• [What to do]: Which lines run from the line with "Quantity (43, 785)" through the line with "Shipping (39, 689)" in the entries below? Print them exactly, both ends included, and nothing more.

• [Data listing]:
········

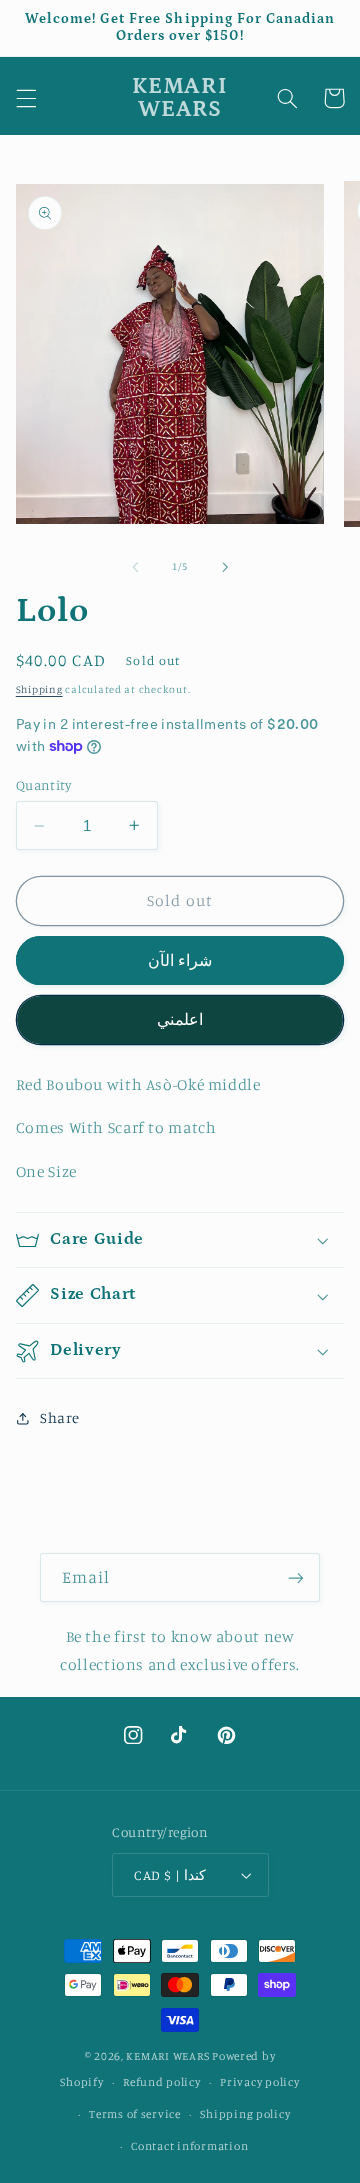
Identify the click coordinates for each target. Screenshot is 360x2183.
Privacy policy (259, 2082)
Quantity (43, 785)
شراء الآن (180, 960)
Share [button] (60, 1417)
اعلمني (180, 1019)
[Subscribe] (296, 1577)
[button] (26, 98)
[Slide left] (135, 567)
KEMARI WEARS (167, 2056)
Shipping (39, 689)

········

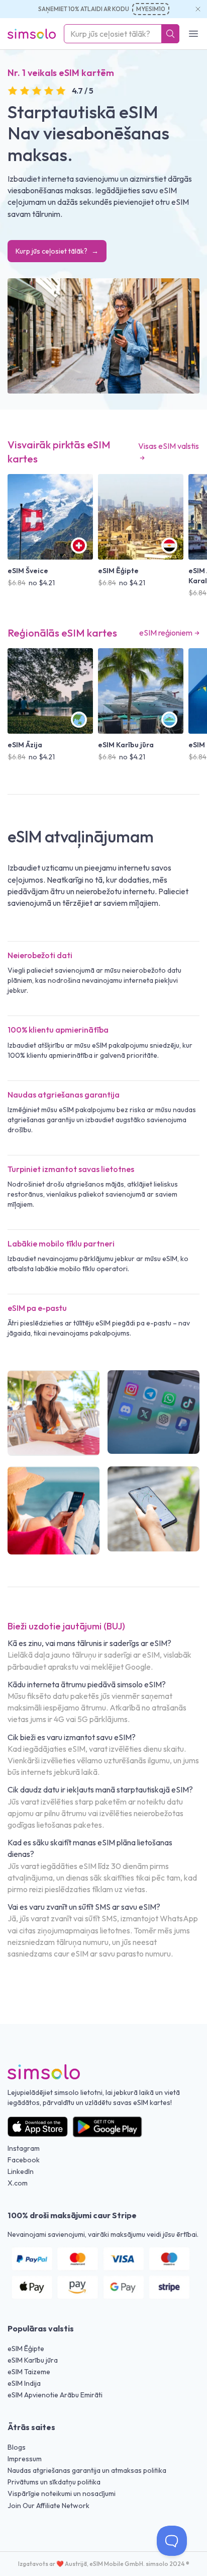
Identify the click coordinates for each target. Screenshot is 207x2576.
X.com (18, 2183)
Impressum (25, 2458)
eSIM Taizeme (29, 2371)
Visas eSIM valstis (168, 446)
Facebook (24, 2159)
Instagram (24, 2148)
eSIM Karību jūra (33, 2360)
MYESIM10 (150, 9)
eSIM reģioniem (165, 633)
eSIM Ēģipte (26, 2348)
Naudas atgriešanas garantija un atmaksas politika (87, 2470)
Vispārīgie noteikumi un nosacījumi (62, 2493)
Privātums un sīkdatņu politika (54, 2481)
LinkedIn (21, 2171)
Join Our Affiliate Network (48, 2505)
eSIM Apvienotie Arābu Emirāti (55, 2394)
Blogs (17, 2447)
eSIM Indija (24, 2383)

········

• [Result for this exercise]:
Quantity (43, 785)
شراء الآن (180, 960)
Share [button] (60, 1417)
اعلمني (180, 1019)
[Subscribe] (296, 1577)
[button] (26, 98)
[Slide left] (135, 567)
KEMARI WEARS (167, 2056)
Shipping (39, 689)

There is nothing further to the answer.